**WHAT IS BEING ASKED:** Copy out the records below, swapping "computer-use agent" for "screen-control agent" at every occurrence and leaving all other text untouched.

++++ SOURCE DATA

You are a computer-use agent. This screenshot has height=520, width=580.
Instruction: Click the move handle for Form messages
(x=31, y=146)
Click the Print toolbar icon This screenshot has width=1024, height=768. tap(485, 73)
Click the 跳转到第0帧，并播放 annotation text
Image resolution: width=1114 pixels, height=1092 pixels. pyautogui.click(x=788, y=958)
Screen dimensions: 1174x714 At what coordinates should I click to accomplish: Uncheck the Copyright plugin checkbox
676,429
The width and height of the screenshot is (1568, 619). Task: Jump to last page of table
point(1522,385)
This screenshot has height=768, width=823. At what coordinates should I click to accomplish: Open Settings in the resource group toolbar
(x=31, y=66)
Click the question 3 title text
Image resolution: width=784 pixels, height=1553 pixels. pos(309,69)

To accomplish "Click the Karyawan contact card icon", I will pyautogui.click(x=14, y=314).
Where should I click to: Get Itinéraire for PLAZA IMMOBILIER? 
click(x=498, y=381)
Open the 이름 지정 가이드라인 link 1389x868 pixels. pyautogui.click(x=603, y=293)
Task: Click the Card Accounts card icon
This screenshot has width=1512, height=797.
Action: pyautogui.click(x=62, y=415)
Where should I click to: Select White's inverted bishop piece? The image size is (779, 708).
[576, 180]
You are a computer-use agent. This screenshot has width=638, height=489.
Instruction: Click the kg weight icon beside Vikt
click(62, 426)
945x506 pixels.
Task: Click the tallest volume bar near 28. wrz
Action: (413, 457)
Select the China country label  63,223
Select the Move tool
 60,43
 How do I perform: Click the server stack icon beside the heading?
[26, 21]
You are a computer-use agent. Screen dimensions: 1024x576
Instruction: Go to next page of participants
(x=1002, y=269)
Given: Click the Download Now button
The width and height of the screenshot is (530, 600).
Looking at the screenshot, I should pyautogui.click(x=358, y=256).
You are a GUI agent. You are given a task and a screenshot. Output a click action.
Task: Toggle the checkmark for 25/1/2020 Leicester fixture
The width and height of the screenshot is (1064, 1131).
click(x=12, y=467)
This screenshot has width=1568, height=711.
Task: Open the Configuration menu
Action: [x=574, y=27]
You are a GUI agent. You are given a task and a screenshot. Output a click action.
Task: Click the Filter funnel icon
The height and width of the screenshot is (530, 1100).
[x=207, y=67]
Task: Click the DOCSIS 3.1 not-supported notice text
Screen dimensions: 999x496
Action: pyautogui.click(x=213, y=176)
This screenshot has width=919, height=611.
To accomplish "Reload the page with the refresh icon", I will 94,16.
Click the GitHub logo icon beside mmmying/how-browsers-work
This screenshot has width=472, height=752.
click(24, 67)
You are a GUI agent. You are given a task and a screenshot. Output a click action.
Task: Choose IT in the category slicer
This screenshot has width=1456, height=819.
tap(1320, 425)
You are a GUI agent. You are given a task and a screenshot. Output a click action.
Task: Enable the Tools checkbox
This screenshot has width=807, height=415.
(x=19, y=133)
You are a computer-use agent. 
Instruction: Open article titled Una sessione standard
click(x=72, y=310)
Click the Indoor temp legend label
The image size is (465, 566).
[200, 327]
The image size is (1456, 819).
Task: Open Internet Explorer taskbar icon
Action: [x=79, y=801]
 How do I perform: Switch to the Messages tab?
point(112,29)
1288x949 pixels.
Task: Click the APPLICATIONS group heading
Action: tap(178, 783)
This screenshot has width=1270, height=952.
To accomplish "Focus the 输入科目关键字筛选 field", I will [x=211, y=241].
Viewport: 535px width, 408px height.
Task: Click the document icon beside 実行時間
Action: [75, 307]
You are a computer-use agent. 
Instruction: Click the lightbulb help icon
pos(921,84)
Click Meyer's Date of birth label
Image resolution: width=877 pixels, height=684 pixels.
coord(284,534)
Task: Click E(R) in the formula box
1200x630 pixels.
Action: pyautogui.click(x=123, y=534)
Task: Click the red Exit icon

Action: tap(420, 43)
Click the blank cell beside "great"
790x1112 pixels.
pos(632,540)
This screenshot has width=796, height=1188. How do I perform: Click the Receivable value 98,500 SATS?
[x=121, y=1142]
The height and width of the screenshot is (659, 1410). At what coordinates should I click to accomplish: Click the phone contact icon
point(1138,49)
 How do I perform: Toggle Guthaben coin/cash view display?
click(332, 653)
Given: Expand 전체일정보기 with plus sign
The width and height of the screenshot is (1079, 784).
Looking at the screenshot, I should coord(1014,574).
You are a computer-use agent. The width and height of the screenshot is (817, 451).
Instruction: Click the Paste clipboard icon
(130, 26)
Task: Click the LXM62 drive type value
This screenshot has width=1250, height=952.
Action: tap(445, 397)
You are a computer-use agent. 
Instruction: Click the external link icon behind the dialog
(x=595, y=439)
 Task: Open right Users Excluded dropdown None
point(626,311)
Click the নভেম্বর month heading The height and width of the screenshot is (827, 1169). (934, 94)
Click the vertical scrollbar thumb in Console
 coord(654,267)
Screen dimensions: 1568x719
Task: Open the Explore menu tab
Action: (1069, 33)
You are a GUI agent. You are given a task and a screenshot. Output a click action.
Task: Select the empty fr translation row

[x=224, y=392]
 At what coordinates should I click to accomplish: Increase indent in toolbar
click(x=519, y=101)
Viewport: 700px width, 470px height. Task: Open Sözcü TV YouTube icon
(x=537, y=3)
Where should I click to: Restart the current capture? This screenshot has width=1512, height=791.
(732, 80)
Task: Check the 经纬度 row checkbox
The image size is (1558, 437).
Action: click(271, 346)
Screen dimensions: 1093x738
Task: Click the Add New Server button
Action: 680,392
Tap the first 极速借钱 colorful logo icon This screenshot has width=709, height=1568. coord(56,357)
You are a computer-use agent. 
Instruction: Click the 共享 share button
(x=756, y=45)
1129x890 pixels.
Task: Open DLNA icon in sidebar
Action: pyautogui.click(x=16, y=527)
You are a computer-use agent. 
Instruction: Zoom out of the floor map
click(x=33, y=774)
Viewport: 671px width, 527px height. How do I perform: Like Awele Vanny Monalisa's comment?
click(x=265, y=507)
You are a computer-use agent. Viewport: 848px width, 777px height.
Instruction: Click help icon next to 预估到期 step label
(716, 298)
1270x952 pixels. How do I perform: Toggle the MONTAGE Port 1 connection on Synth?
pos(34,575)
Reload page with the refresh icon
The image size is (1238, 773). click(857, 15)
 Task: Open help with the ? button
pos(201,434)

++++++++

**SOLUTION TO THIS PROBLEM:**
You are a screen-control agent. This screenshot has height=520, width=580.
Instruction: Click the move handle for Form messages
(x=31, y=146)
Click the Print toolbar icon This screenshot has width=1024, height=768. tap(485, 73)
Click the 跳转到第0帧，并播放 annotation text
Image resolution: width=1114 pixels, height=1092 pixels. pyautogui.click(x=788, y=958)
Screen dimensions: 1174x714 At what coordinates should I click to accomplish: Uncheck the Copyright plugin checkbox
676,429
The width and height of the screenshot is (1568, 619). Task: Jump to last page of table
point(1522,385)
This screenshot has height=768, width=823. At what coordinates should I click to accomplish: Open Settings in the resource group toolbar
(x=31, y=66)
Click the question 3 title text
Image resolution: width=784 pixels, height=1553 pixels. pos(309,69)

To accomplish "Click the Karyawan contact card icon", I will pyautogui.click(x=14, y=314).
Where should I click to: Get Itinéraire for PLAZA IMMOBILIER? 
click(x=498, y=381)
Open the 이름 지정 가이드라인 link 1389x868 pixels. pyautogui.click(x=603, y=293)
Task: Click the Card Accounts card icon
This screenshot has width=1512, height=797.
Action: pyautogui.click(x=62, y=415)
Where should I click to: Select White's inverted bishop piece? The image size is (779, 708).
[576, 180]
You are a screen-control agent. This screenshot has width=638, height=489.
Instruction: Click the kg weight icon beside Vikt
click(62, 426)
945x506 pixels.
Task: Click the tallest volume bar near 28. wrz
Action: (413, 457)
Select the China country label  63,223
Select the Move tool
 60,43
 How do I perform: Click the server stack icon beside the heading?
[26, 21]
You are a screen-control agent. Screen dimensions: 1024x576
Instruction: Go to next page of participants
(x=1002, y=269)
Given: Click the Download Now button
The width and height of the screenshot is (530, 600).
Looking at the screenshot, I should pyautogui.click(x=358, y=256).
You are a GUI agent. You are given a task and a screenshot. Output a click action.
Task: Toggle the checkmark for 25/1/2020 Leicester fixture
The width and height of the screenshot is (1064, 1131).
click(x=12, y=467)
This screenshot has width=1568, height=711.
Task: Open the Configuration menu
Action: [x=574, y=27]
You are a GUI agent. You are given a task and a screenshot. Output a click action.
Task: Click the Filter funnel icon
The height and width of the screenshot is (530, 1100).
[x=207, y=67]
Task: Click the DOCSIS 3.1 not-supported notice text
Screen dimensions: 999x496
Action: pyautogui.click(x=213, y=176)
This screenshot has width=919, height=611.
To accomplish "Reload the page with the refresh icon", I will 94,16.
Click the GitHub logo icon beside mmmying/how-browsers-work
This screenshot has width=472, height=752.
click(24, 67)
You are a GUI agent. You are given a task and a screenshot. Output a click action.
Task: Choose IT in the category slicer
This screenshot has width=1456, height=819.
tap(1320, 425)
You are a GUI agent. You are given a task and a screenshot. Output a click action.
Task: Enable the Tools checkbox
This screenshot has width=807, height=415.
(x=19, y=133)
You are a screen-control agent. 
Instruction: Open article titled Una sessione standard
click(x=72, y=310)
Click the Indoor temp legend label
The image size is (465, 566).
[200, 327]
The image size is (1456, 819).
Task: Open Internet Explorer taskbar icon
Action: [x=79, y=801]
 How do I perform: Switch to the Messages tab?
point(112,29)
1288x949 pixels.
Task: Click the APPLICATIONS group heading
Action: tap(178, 783)
This screenshot has width=1270, height=952.
To accomplish "Focus the 输入科目关键字筛选 field", I will [x=211, y=241].
Viewport: 535px width, 408px height.
Task: Click the document icon beside 実行時間
Action: [75, 307]
You are a screen-control agent. 
Instruction: Click the lightbulb help icon
pos(921,84)
Click Meyer's Date of birth label
Image resolution: width=877 pixels, height=684 pixels.
coord(284,534)
Task: Click E(R) in the formula box
1200x630 pixels.
Action: pyautogui.click(x=123, y=534)
Task: Click the red Exit icon

Action: tap(420, 43)
Click the blank cell beside "great"
790x1112 pixels.
pos(632,540)
This screenshot has width=796, height=1188. How do I perform: Click the Receivable value 98,500 SATS?
[x=121, y=1142]
The height and width of the screenshot is (659, 1410). At what coordinates should I click to accomplish: Click the phone contact icon
point(1138,49)
 How do I perform: Toggle Guthaben coin/cash view display?
click(332, 653)
Given: Expand 전체일정보기 with plus sign
The width and height of the screenshot is (1079, 784).
Looking at the screenshot, I should coord(1014,574).
You are a screen-control agent. The width and height of the screenshot is (817, 451).
Instruction: Click the Paste clipboard icon
(130, 26)
Task: Click the LXM62 drive type value
This screenshot has width=1250, height=952.
Action: tap(445, 397)
You are a screen-control agent. 
Instruction: Click the external link icon behind the dialog
(x=595, y=439)
 Task: Open right Users Excluded dropdown None
point(626,311)
Click the নভেম্বর month heading The height and width of the screenshot is (827, 1169). (934, 94)
Click the vertical scrollbar thumb in Console
 coord(654,267)
Screen dimensions: 1568x719
Task: Open the Explore menu tab
Action: (1069, 33)
You are a GUI agent. You are given a task and a screenshot. Output a click action.
Task: Select the empty fr translation row

[x=224, y=392]
 At what coordinates should I click to accomplish: Increase indent in toolbar
click(x=519, y=101)
Viewport: 700px width, 470px height. Task: Open Sözcü TV YouTube icon
(x=537, y=3)
Where should I click to: Restart the current capture? This screenshot has width=1512, height=791.
(732, 80)
Task: Check the 经纬度 row checkbox
The image size is (1558, 437).
Action: click(271, 346)
Screen dimensions: 1093x738
Task: Click the Add New Server button
Action: 680,392
Tap the first 极速借钱 colorful logo icon This screenshot has width=709, height=1568. coord(56,357)
You are a screen-control agent. 
Instruction: Click the 共享 share button
(x=756, y=45)
1129x890 pixels.
Task: Open DLNA icon in sidebar
Action: pyautogui.click(x=16, y=527)
You are a screen-control agent. 
Instruction: Zoom out of the floor map
click(x=33, y=774)
Viewport: 671px width, 527px height. How do I perform: Like Awele Vanny Monalisa's comment?
click(x=265, y=507)
You are a screen-control agent. Viewport: 848px width, 777px height.
Instruction: Click help icon next to 预估到期 step label
(716, 298)
1270x952 pixels. How do I perform: Toggle the MONTAGE Port 1 connection on Synth?
pos(34,575)
Reload page with the refresh icon
The image size is (1238, 773). click(857, 15)
 Task: Open help with the ? button
pos(201,434)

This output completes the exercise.